= Freetown (East Hampton) =

Hamlet in New York, United States

Freetown is an unincorporated hamlet in the Town of East Hampton, NY, settled in the 19th century by free people of African and Native American descent, as well as people of European descent. Freetown retained its multicultural character throughout the 20th century, evolving into a largely working-class neighborhood occupied by East Hampton's labor force. During the 2010s and 2020s, surviving historic properties in Freetown are increasingly threatened by demolition and intensive redevelopment to make way for luxury real estate and other out-of-scale and out-of-character new construction.

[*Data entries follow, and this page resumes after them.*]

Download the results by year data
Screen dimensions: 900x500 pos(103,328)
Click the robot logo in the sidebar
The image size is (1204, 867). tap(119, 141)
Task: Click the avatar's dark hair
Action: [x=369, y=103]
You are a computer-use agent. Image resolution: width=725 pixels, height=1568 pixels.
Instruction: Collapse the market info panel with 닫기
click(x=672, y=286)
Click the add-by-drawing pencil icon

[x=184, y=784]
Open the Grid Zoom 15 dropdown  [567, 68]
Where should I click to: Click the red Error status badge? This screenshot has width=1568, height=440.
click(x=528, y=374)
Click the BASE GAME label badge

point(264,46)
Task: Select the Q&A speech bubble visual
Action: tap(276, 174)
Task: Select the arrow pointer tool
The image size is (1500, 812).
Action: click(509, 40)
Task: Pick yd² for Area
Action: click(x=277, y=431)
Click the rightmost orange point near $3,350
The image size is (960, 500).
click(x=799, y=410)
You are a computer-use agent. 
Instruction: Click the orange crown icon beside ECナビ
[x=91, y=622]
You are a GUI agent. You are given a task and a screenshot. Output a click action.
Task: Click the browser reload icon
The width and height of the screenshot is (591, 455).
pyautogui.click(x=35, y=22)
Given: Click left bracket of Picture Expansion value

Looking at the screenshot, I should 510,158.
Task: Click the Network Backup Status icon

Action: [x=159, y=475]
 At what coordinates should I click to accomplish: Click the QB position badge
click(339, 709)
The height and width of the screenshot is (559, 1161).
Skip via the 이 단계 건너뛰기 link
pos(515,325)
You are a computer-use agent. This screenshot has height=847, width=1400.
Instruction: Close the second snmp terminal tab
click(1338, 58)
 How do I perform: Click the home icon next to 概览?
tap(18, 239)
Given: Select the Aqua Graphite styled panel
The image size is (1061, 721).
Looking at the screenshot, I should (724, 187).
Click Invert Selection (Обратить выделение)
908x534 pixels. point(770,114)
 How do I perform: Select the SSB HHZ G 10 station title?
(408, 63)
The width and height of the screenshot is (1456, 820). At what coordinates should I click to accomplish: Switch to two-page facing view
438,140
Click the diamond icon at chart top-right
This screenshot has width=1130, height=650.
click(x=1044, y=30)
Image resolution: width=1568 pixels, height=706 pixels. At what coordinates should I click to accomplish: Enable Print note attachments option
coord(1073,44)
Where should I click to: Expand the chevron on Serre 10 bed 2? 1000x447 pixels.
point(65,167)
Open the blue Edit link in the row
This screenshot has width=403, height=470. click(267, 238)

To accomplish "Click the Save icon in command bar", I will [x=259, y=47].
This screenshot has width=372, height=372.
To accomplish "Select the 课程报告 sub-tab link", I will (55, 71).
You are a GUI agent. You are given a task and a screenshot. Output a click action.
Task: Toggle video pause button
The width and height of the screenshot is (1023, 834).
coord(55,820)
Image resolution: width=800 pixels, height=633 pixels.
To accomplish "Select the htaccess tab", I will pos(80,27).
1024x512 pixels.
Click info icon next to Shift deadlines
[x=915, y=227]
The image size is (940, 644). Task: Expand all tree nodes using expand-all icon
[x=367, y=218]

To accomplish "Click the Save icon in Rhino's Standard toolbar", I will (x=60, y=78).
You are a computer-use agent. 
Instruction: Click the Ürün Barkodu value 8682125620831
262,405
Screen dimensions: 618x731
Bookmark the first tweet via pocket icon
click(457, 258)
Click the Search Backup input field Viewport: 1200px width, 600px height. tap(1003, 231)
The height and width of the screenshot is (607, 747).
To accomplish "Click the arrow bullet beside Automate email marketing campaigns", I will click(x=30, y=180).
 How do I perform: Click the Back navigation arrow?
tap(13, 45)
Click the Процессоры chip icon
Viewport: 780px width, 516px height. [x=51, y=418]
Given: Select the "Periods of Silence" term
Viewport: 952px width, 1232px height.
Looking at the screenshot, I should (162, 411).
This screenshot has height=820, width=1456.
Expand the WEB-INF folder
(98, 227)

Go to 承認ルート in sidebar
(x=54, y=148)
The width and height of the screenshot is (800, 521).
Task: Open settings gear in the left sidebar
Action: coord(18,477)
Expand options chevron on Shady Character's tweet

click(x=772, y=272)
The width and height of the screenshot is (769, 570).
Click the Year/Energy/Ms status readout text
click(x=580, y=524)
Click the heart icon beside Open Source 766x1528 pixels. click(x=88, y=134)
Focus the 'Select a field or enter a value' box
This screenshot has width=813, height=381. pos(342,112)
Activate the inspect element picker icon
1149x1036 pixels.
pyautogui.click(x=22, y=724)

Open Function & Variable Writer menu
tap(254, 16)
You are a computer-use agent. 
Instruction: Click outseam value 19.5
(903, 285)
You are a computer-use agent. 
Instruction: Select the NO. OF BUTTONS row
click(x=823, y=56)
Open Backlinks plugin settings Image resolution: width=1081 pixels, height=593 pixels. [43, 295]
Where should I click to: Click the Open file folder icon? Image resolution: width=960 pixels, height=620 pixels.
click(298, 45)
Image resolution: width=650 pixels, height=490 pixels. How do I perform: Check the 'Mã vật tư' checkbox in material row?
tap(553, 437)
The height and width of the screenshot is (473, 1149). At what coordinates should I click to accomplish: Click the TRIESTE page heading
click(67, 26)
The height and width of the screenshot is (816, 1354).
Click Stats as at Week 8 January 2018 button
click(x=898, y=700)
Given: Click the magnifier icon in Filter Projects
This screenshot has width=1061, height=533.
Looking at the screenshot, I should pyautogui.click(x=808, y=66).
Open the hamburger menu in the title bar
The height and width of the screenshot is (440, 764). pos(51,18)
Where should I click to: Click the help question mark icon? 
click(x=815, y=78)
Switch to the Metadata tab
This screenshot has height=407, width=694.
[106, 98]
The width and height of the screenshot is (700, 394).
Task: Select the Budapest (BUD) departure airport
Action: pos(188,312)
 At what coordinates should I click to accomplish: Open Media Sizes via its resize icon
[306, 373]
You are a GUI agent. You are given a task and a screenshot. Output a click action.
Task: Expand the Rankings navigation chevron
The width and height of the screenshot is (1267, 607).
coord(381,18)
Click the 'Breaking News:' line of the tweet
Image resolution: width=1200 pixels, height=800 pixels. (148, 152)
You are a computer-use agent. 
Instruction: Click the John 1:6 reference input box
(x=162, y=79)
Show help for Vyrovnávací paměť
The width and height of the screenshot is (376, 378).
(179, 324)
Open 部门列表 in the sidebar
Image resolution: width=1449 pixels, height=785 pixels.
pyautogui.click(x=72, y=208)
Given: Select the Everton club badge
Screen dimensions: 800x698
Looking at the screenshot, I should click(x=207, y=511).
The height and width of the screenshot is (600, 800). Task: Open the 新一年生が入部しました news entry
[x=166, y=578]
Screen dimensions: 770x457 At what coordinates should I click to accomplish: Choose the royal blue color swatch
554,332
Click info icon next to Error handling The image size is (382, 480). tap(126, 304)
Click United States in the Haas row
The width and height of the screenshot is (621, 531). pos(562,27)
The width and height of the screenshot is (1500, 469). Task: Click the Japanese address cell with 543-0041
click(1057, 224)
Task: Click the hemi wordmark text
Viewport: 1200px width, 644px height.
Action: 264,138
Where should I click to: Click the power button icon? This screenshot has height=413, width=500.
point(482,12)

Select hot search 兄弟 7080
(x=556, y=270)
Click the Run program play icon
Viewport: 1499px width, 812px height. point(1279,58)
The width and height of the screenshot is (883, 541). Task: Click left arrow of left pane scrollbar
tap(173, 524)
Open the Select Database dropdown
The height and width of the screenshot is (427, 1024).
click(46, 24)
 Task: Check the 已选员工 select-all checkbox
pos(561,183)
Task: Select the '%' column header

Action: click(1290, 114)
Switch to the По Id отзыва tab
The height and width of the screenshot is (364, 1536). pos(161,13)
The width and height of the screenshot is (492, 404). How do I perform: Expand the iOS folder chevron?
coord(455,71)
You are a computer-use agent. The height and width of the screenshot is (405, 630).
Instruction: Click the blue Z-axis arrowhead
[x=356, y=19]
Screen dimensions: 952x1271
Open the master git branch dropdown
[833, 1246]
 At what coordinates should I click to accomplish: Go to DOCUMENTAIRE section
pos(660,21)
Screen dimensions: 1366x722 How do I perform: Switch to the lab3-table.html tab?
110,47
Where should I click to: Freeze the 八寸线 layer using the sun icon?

In the early 19th century, following the passage of New York State's Gradual Emancipation Act of 1799, John Lyon Gardiner and other wealthy local slaveowners set aside portions of their extensive landholdings in what is now Freetown to sell or allocate for their African American and indigenous workers. The land they chose was unsuitable for agriculture, but conveniently situated along main roadways connecting to wealthy residential areas, farmlands, local businesses, and shipping ports like Northwest Harbor. Nineteen free households of color were listed in the 1810 Federal Census with 76 free people of color total. Some of Freetown's pioneering households of color endured for decades, as documented by Federal Censuses between 1810 and 1840. Some residents of color owned their own property, however, many others rented. Although Freetown was largely inhabited by people of color, East Hampton's elite white residents continued to own the majority of the property.

Freetown continued to grow as a multicultural community during the late 19th century. In 1879, a New York City real estate developer, Arthur W. Benson, acquired 10,000 acres (40 km^{2}) in Montauk, New York, where a group of Montaukett people maintained a small community. Benson and local officials relocated the Montaukett households to Freetown, offering them cash and deeds to newly subdivided lots.

Many direct connections to Freetown's past survive today. Archival records about the community of Freetown are preserved in East Hampton Library's extensive Long Island Collection. Oral histories and living memories are also plentiful. Moreover, a number of historic and culturally significant buildings and sites survive. For example, the George and Sara Fowler House, St. Matthews Chapel, and the Neighborhood House.